Wär echt supa von euch wenn ihr mir dabei behilflich sein könntet!!
Bin mir sicher das, dass für euch ein klax ist aber ich hab leider keine zeit und hoff auf die hilfe von euch Lieben!!  


Danke für eure Hilfe :applaus: 
Liebe Grüße
Jenny


----------



## Illuvatar (4. Dez 2006)

Oh ja und wir sind ja so toll und würden einer Jenny natürlich immer helfen und öh aber eigentlich sind wir kein Hausaufgabenforum :noe:

Ich verschieb das mal in "Aufgaben und Gesuche" - aber Hangman ist was größeres, über Netzwerk, dass dir das jemand kostenlos macht glaub ich nicht.
Sei doch schlau und google nach sowas das gibts garantiert schon (aber das hab ich nicht gesagt, ja )


----------



## thE_29 (5. Dez 2006)

<ot>Wer weiß ob das überhaupt ne Jenny ist, oder ob da nur jemand auf eine arme Frau hinspielen will...</ot>

Außerdem glaube ich nicht das du nur 5 Tage Zeit für das Programm hast...


----------



## Gast (5. Dez 2006)

dein lehrer ist ein professor?


----------



## L-ectron-X (5. Dez 2006)

**Jenny** hat gesagt.:
			
		

> Danke für eure Hilfe :applaus:


Ob das wirklich eine Hilfe wäre, wenn wir dir das programmieren würden, sei mal dahin gestellt.
Andere bringen's doch auch. Und wenn wir hier sowas anfangen, hat der TO schon jede Menge Vorarbeit geleistet.
Von dir sehe ich aber nichts hier...


----------



## Leroy42 (5. Dez 2006)

Gast hat gesagt.:
			
		

> dein lehrer ist ein professor?


Hatten wir auch mal zeitweise: Ein Prof als Physiklehrer am Gymnasium.
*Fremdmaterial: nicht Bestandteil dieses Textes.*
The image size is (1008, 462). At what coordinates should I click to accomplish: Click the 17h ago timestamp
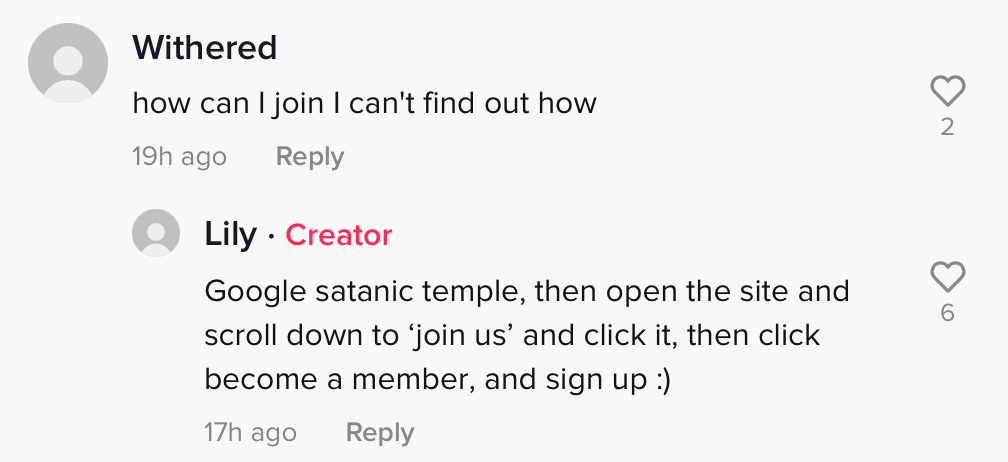(251, 432)
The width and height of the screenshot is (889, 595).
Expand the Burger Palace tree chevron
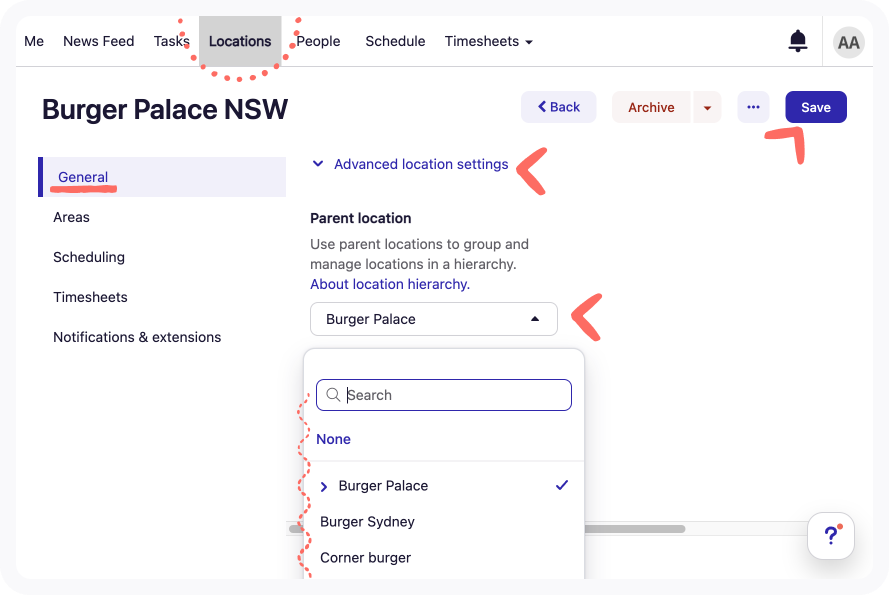[x=324, y=486]
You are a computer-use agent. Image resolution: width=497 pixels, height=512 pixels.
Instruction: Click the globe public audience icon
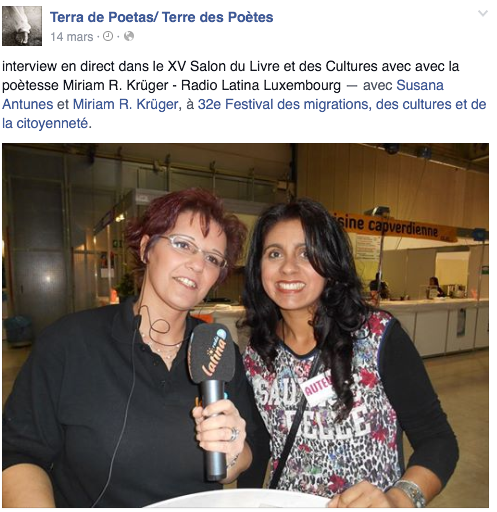coord(129,36)
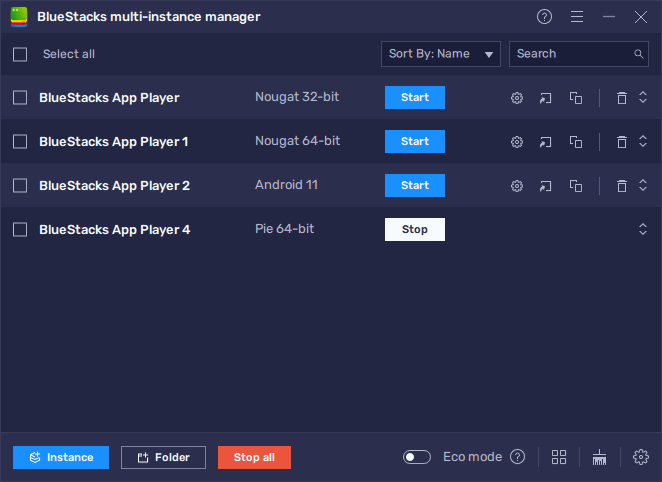Viewport: 662px width, 482px height.
Task: Click the Eco mode help icon
Action: click(517, 457)
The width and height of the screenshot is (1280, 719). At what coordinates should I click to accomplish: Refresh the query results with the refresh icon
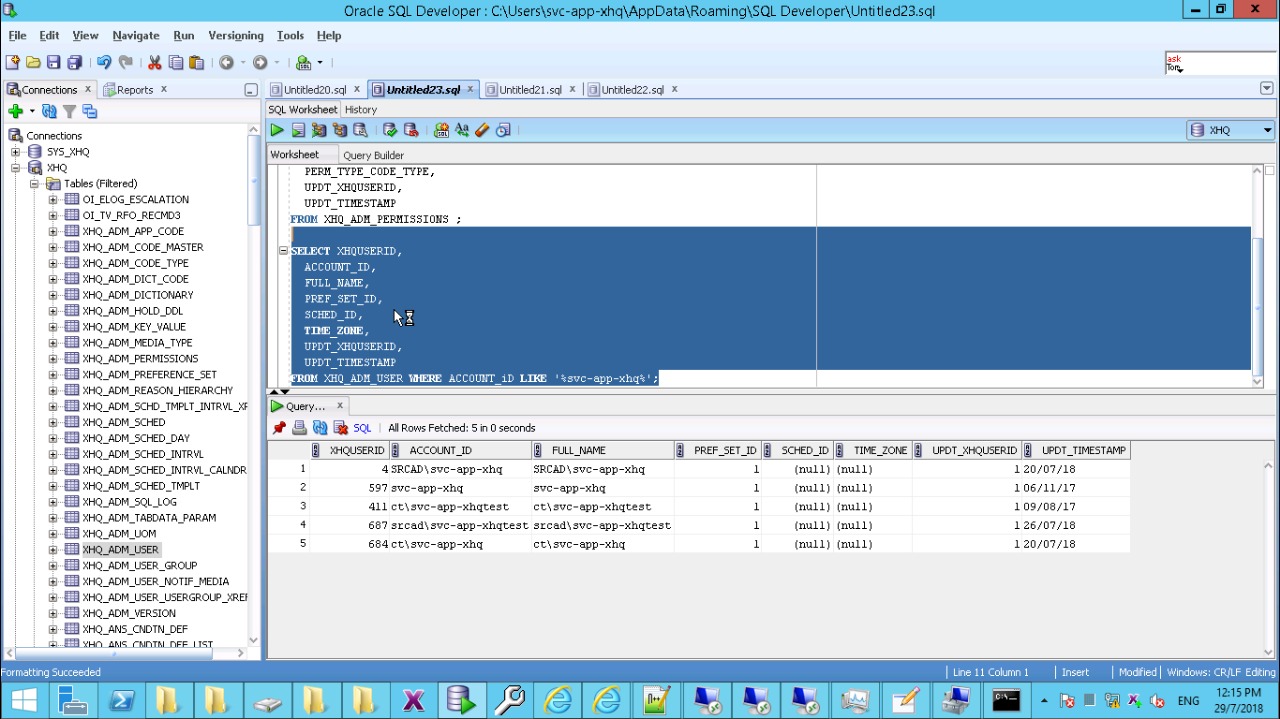tap(319, 427)
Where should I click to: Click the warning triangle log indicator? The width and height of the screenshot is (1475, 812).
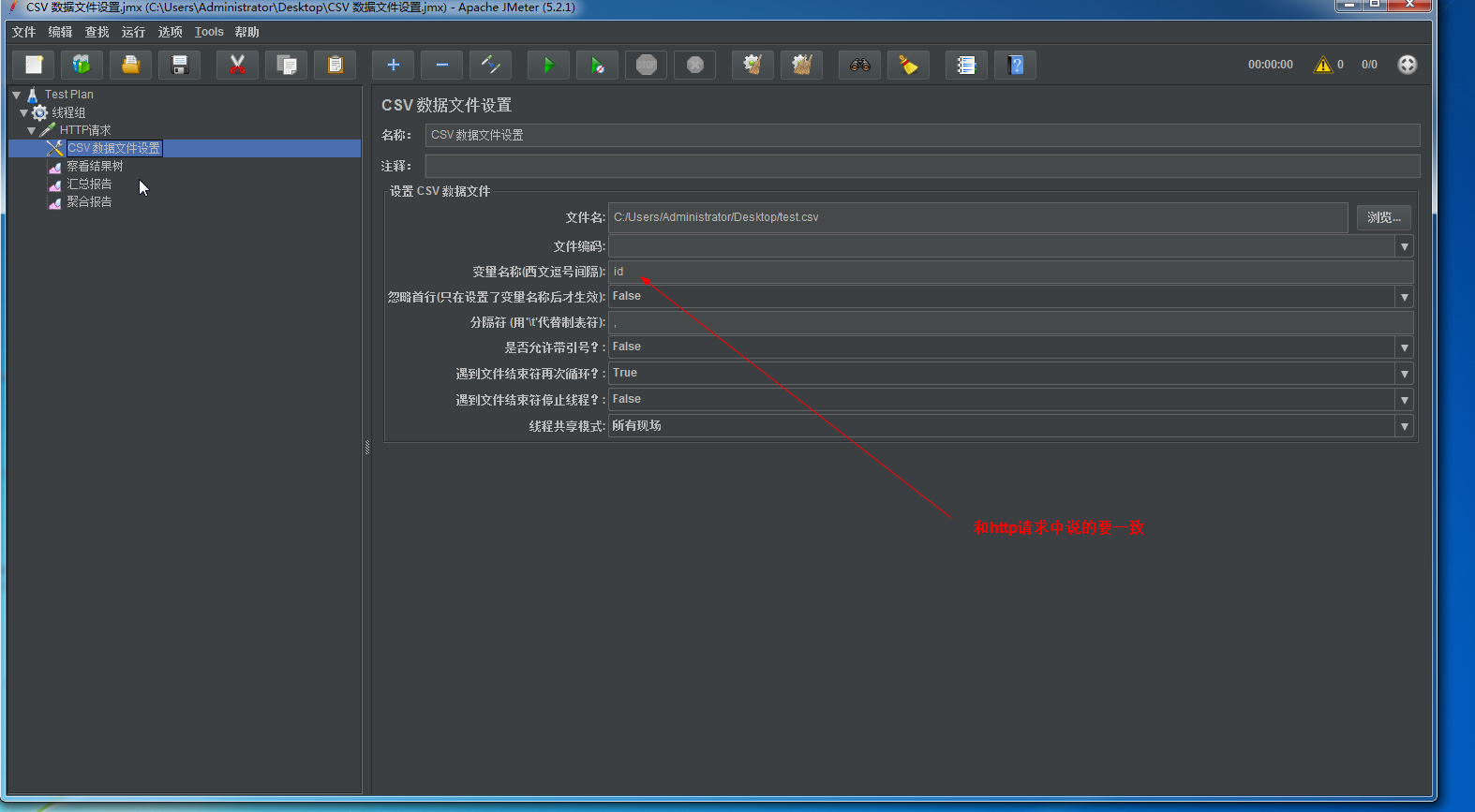(x=1322, y=65)
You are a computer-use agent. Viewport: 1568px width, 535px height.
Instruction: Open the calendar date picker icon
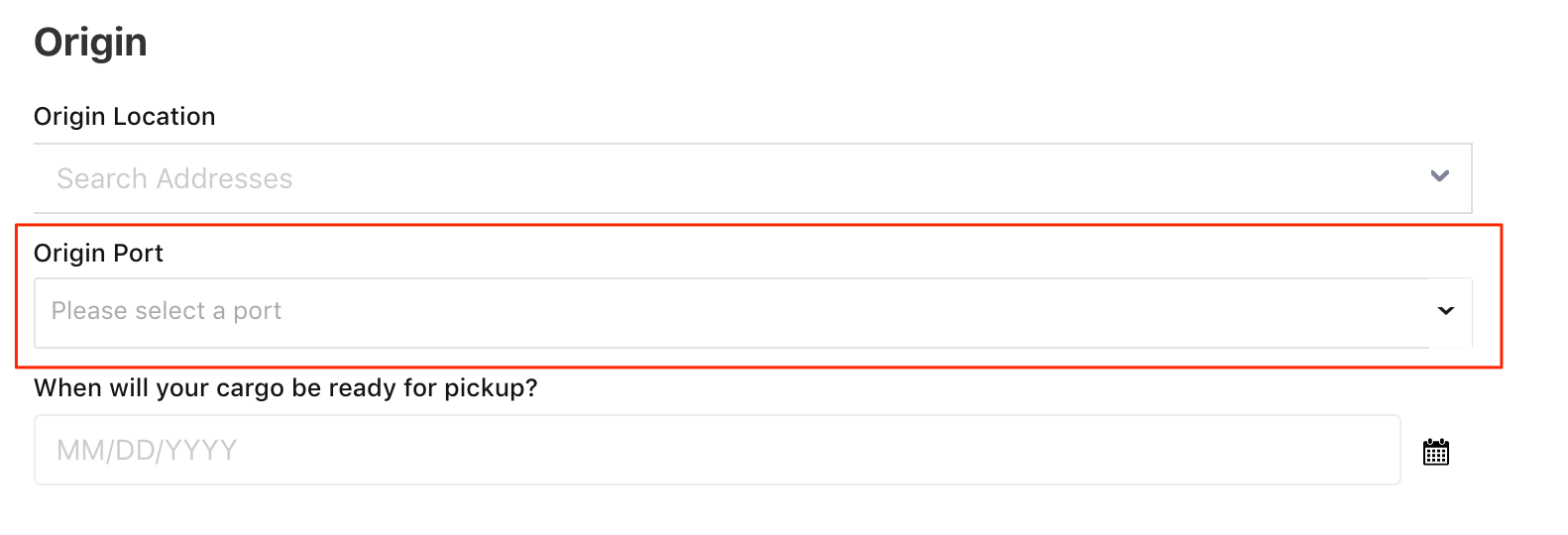1436,452
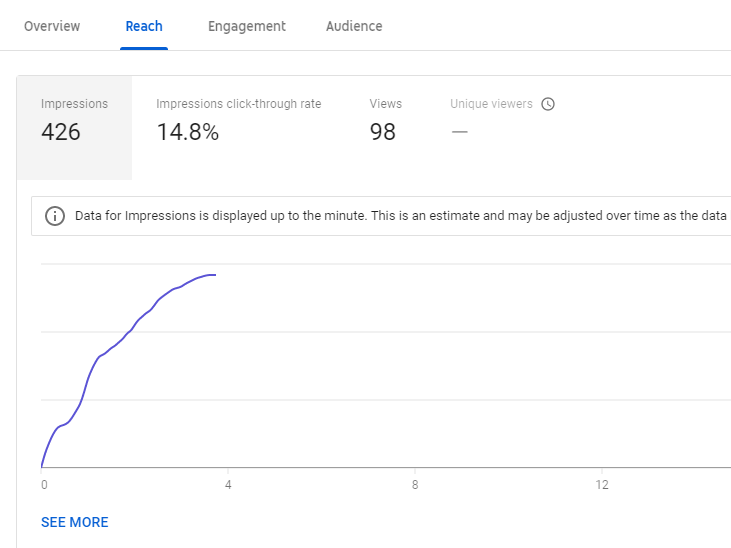The image size is (731, 548).
Task: Click the 12 label on the chart axis
Action: click(x=602, y=485)
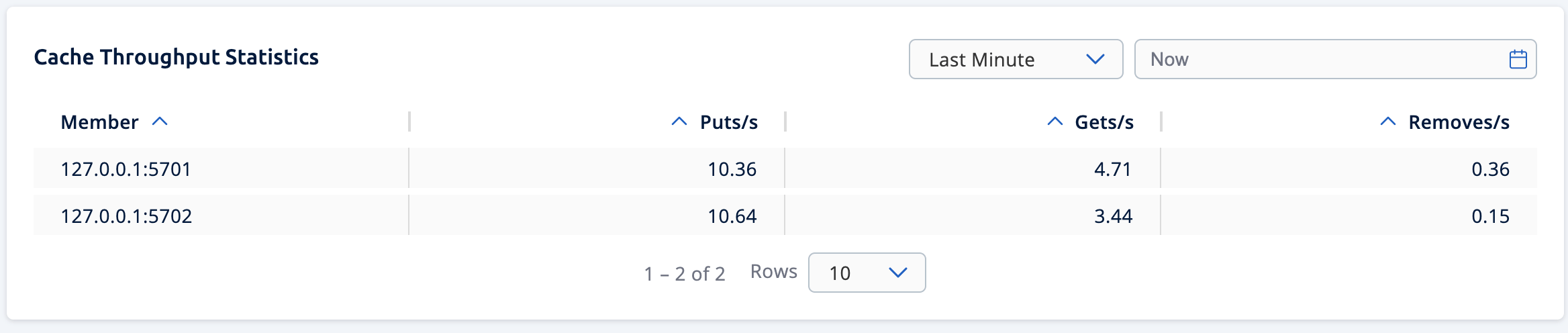This screenshot has width=1568, height=333.
Task: Click the calendar icon in the time field
Action: pyautogui.click(x=1518, y=59)
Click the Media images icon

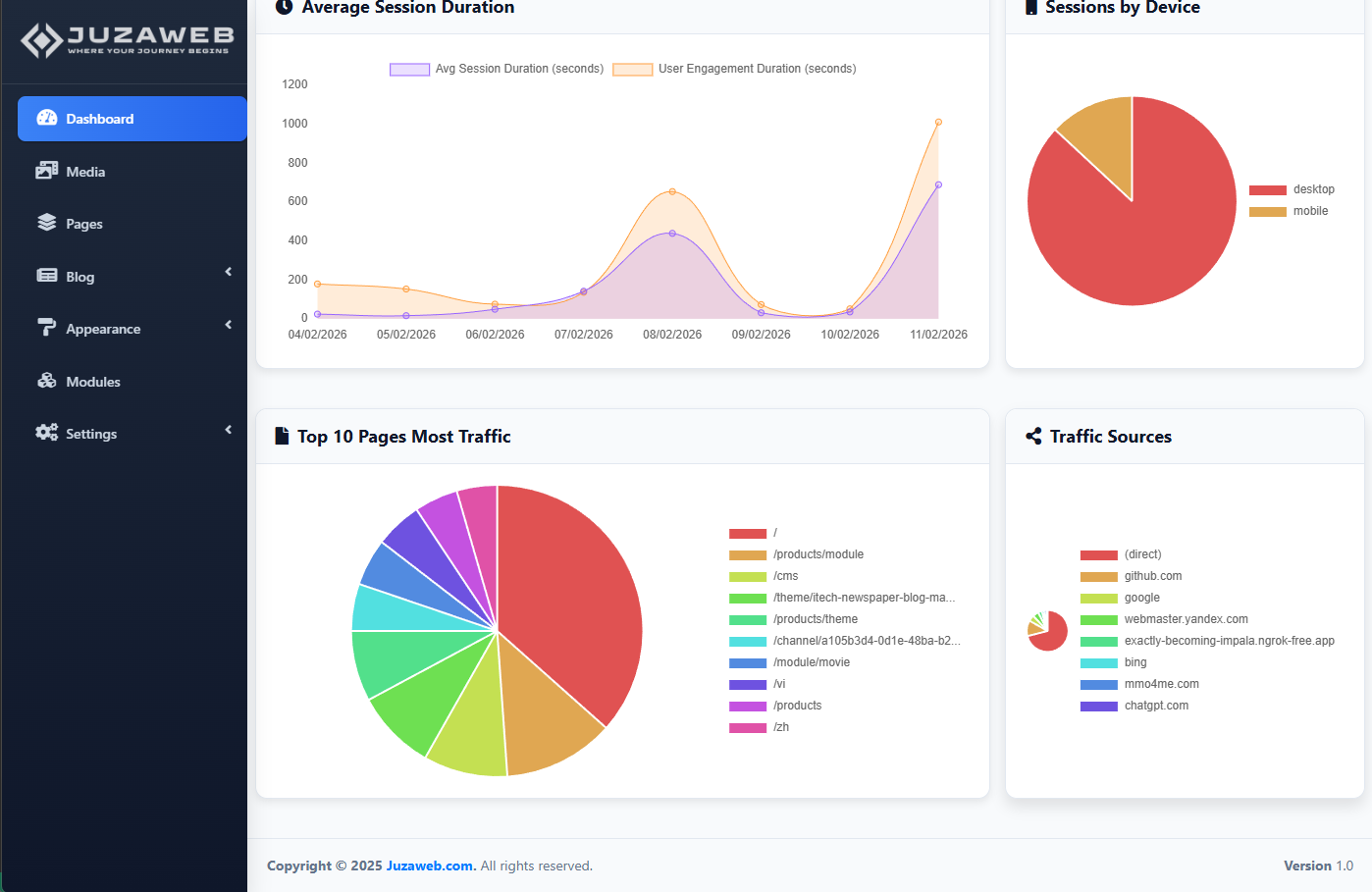pyautogui.click(x=47, y=171)
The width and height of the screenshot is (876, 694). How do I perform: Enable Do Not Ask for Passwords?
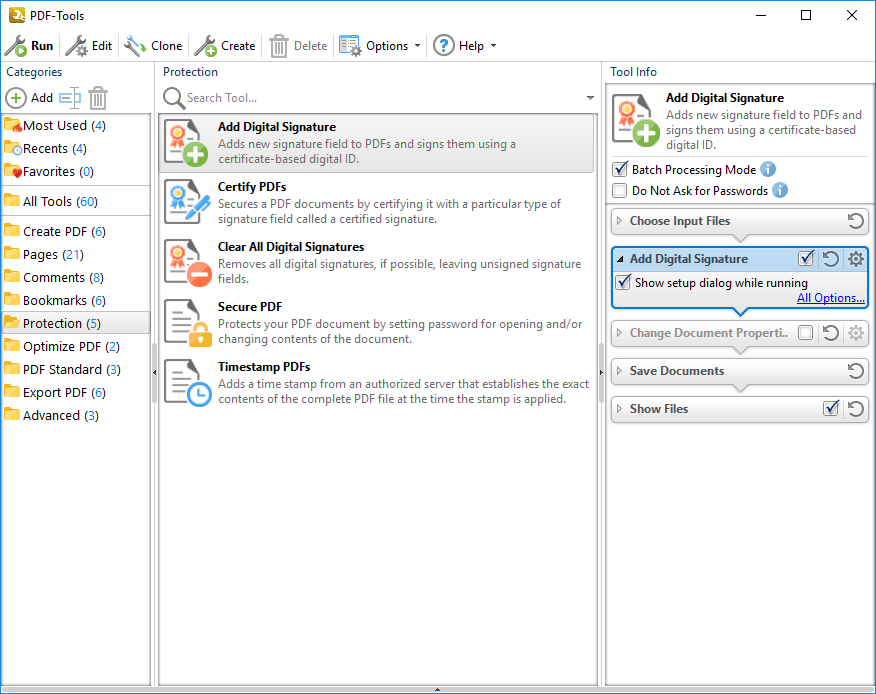tap(621, 191)
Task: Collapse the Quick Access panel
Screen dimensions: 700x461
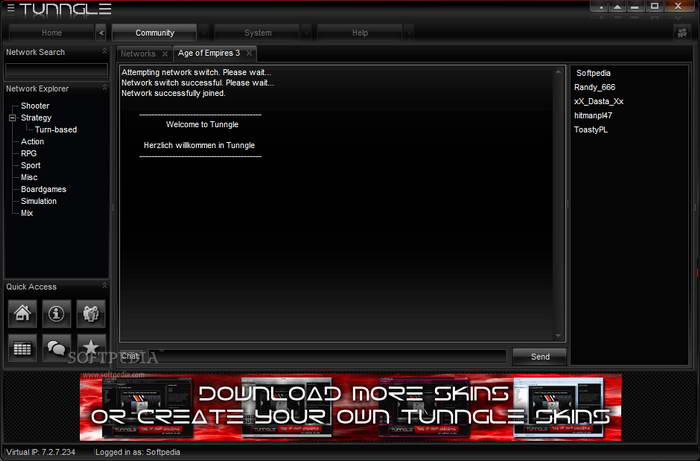Action: pyautogui.click(x=103, y=287)
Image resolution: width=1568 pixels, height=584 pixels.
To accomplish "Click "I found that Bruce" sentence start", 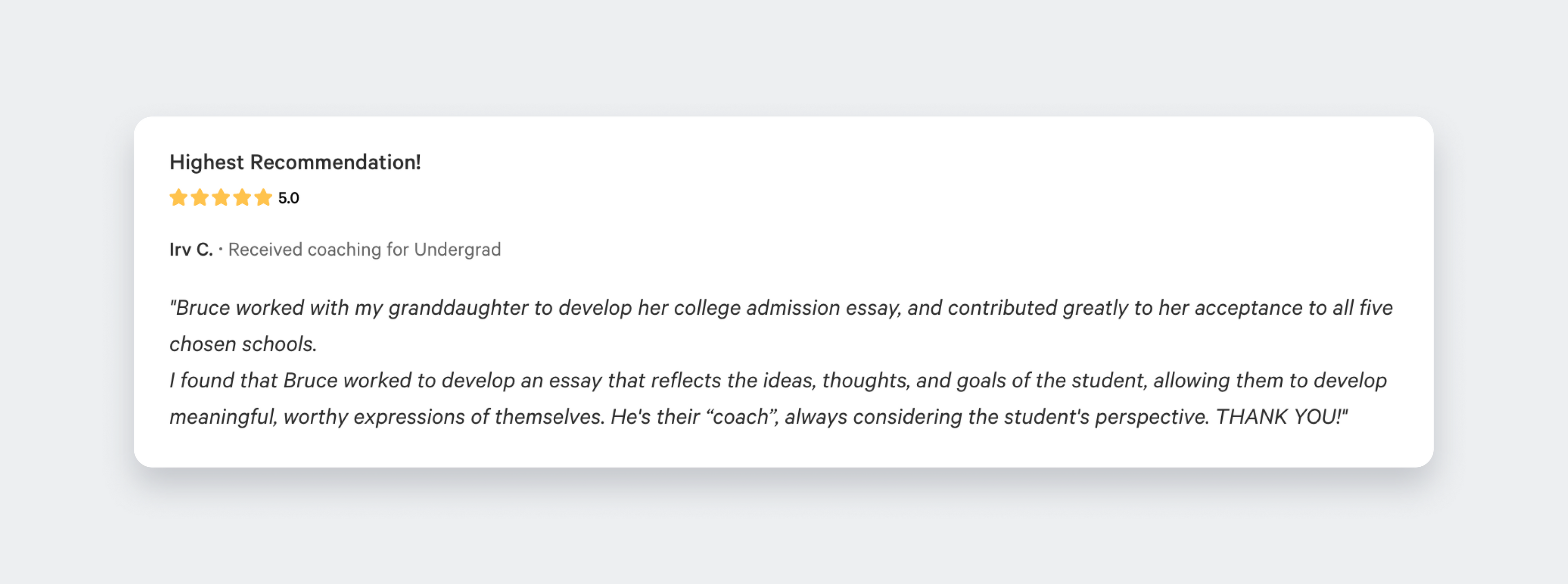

Unter ihm schnellte meine Note innerhalb eines 
Semesters von 4+ auf 1- hoch.   

(Hatte allerdings auch was mit dem Themenwechsel zu tun

"_Elektronische Bauteile (Kapazitiät, induktiver Widerstand, ...)_"   ???:L :autsch: 

==>

"_Spezielle Relativitätstheorie_"  :###    :toll: )


----------



## thE_29 (5. Dez 2006)

btw.: in Aut sind glaube ich alle Gym Lehrer auch "Professor" sowie bei jeder höheren Schule!

Nur sind diese Professoren nicht mit Uni Professoren (also richtigen ) zu verwechseln!


----------



## Leroy42 (5. Dez 2006)

Naja, bei Euch (Austria) hat doch von Haus aus jeder einen Titel,
Hofrat ist doch bei euch schon jeder Schuhputzer.

_(Ich will hier nicht den Verdacht aufkommen lassen,
Schuhputzer beleidigen zu wollen)   _


----------



## thE_29 (5. Dez 2006)

Naja, Hofrat kriegt man nur verliehen 

Aber bei ebay kann man sich Master of the universe usw kaufen :bae:


----------



## njoerd (7. Dez 2006)

so weit ich weiß ist kaum ein Lehrer auf einer höher bildenden schule ein Professor nur unseren österreichischen kindern wirt das eingebläut das man zu den Lehrern frau/herr Professor sagen muss. Sollen froh sein das sie einen mag. tragen dürfen ;-)

Außerdem wird man ja zum Prof. ernannt oder?

ja Österreich das land der titel, juhu titel rulz


----------



## Guest (7. Dez 2006)

Wikipedia hat gesagt.:
			
		

> In anderen Ländern außerhalb Deutschlands (wie z.B. in Österreich, Schweiz, Frankreich, Italien, Polen, Slowakei und Spanien) wird auch ein Lehrer an einer höheren Schule als Professor bezeichnet. Deswegen wird, z. B. in Österreich, in Abgrenzung dazu auch vom Universitätsprofessor (Univ.-Prof.) oder Professor an einer Fachhochschule (Prof.), früher auch vom Hochschulprofessor, gesprochen.


----------



## Wildcard (7. Dez 2006)

Der Gast war ich ^^


----------